Sengketa Sipadan dan Ligitan adalah persengketaan Indonesia dan Malaysia atas
pemilikan terhadap kedua pulau yang berada di Selat Makassar yaitu pulau Sipadan
(luas: 50.000 meter²) dengan koordinat: 4°6′52,86″LU 118°37′43,52″BT dan pulau
Ligitan (luas: 18.000 meter²) dengan koordinat: 4°9′LU 118°53′BT. Sikap Indonesia
semula ingin membawa masalah ini melalui Dewan Tinggi ASEAN namun akhirnya
sepakat untuk menyelesaikan sengketa ini melalui jalur hukum Mahkamah
Internasional
Kronologi sengketa
Pada tahun 1976, Traktat Persahabatan dan Kerja Sama di Asia Tenggara atau TAC
(Treaty of Amity and Cooperation in Southeast Asia) dalam KTT pertama ASEAN di
pulau Bali ini antara lain menyebutkan bahwa akan membentuk Dewan Tinggi
ASEAN untuk menyelesaikan perselisihan yang terjadi di antara sesama anggota
ASEAN akan tetapi pihak Malaysia menolak beralasan karena terlibat pula sengketa
dengan Singapura untuk klaim pulau Batu Puteh, sengketa kepemilikan Sabah
dengan Filipina serta sengketa kepulauan Spratley di Laut Cina Selatan dengan
Brunei Darussalam, Filipina, Vietnam, Cina, dan Taiwan.

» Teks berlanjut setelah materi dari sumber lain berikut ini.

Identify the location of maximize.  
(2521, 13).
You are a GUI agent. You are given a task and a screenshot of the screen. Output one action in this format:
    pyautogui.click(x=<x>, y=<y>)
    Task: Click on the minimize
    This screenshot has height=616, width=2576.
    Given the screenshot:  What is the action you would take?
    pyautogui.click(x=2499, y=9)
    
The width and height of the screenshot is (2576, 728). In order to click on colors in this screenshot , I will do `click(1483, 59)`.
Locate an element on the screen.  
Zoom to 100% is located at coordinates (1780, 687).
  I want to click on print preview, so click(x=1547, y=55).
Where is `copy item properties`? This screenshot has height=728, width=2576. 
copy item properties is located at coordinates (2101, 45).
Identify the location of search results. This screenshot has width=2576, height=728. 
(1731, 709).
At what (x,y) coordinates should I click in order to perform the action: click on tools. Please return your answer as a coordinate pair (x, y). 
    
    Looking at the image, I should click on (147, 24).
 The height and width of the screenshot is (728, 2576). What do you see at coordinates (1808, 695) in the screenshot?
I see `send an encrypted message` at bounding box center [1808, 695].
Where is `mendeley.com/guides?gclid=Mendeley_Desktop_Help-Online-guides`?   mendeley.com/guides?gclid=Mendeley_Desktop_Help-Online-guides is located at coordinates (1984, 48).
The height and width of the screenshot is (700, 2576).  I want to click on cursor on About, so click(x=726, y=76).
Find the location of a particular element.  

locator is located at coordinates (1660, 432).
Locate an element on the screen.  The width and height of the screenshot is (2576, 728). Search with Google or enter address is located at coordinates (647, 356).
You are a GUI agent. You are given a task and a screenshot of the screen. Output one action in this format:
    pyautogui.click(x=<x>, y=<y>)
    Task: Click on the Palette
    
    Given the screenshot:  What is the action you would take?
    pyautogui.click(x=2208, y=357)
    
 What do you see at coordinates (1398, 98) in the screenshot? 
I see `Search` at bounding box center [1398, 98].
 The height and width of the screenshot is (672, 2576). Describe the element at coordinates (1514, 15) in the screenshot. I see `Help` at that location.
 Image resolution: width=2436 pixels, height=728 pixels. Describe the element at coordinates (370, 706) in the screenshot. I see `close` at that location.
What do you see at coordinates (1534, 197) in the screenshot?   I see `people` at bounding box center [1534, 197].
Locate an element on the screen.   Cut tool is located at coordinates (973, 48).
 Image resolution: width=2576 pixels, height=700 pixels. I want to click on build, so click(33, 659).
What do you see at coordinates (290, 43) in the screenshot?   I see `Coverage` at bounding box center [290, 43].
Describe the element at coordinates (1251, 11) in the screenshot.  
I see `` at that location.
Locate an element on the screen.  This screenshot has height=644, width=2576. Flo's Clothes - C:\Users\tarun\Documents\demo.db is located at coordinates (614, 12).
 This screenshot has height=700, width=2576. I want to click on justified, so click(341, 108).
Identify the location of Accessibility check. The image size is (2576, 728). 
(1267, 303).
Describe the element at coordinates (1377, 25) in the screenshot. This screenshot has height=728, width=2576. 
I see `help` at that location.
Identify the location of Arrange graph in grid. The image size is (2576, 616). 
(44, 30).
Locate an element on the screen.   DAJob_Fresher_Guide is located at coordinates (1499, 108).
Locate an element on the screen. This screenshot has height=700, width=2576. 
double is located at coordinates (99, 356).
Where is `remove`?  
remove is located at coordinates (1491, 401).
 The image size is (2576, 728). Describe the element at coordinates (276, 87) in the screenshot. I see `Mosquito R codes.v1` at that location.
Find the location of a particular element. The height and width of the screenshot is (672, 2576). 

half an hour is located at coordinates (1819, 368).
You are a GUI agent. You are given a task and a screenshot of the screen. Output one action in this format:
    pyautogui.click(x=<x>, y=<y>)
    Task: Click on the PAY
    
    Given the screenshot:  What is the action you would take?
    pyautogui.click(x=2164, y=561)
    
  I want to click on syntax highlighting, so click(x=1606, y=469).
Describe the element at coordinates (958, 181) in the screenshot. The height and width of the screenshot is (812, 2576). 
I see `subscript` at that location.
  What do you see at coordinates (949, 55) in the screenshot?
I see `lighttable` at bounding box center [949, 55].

Pihak Malaysia pada tahun
1991 lalu menempatkan sepasukan polisi hutan (setara Brimob) melakukan
pengusiran semua warga negara Indonesia serta meminta pihak Indonesia untuk
mencabut klaim atas kedua pulau.
Sikap pihak Indonesia yang ingin membawa masalah ini melalui Dewan Tinggi
ASEAN dan selalu menolak membawa masalah ini ke ICJ kemudian melunak.Dalam
kunjungannya ke Kuala Lumpur pada tanggal 7 Oktober 1996, Presiden Soeharto
akhirnya menyetujui usulan PM Mahathir tersebut yang pernah diusulkan pula oleh
Mensesneg Moerdiono dan Wakil PM Anwar Ibrahim, dibuatkan kesepakatan "Final
and Binding," pada tanggal 31 Mei 1997, kedua negara menandatangani persetujuan
tersebut. Indonesia meratifikasi pada tanggal 29 Desember 1997 dengan Keppres
Nomor 49 Tahun 1997 demikian pula Malaysia meratifikasi pada 19 November 1997.
Keputusan Mahkamah Internasional
Pada tahun 1998 masalah sengketa Sipadan dan Ligitan dibawa ke ICJ,[1][2]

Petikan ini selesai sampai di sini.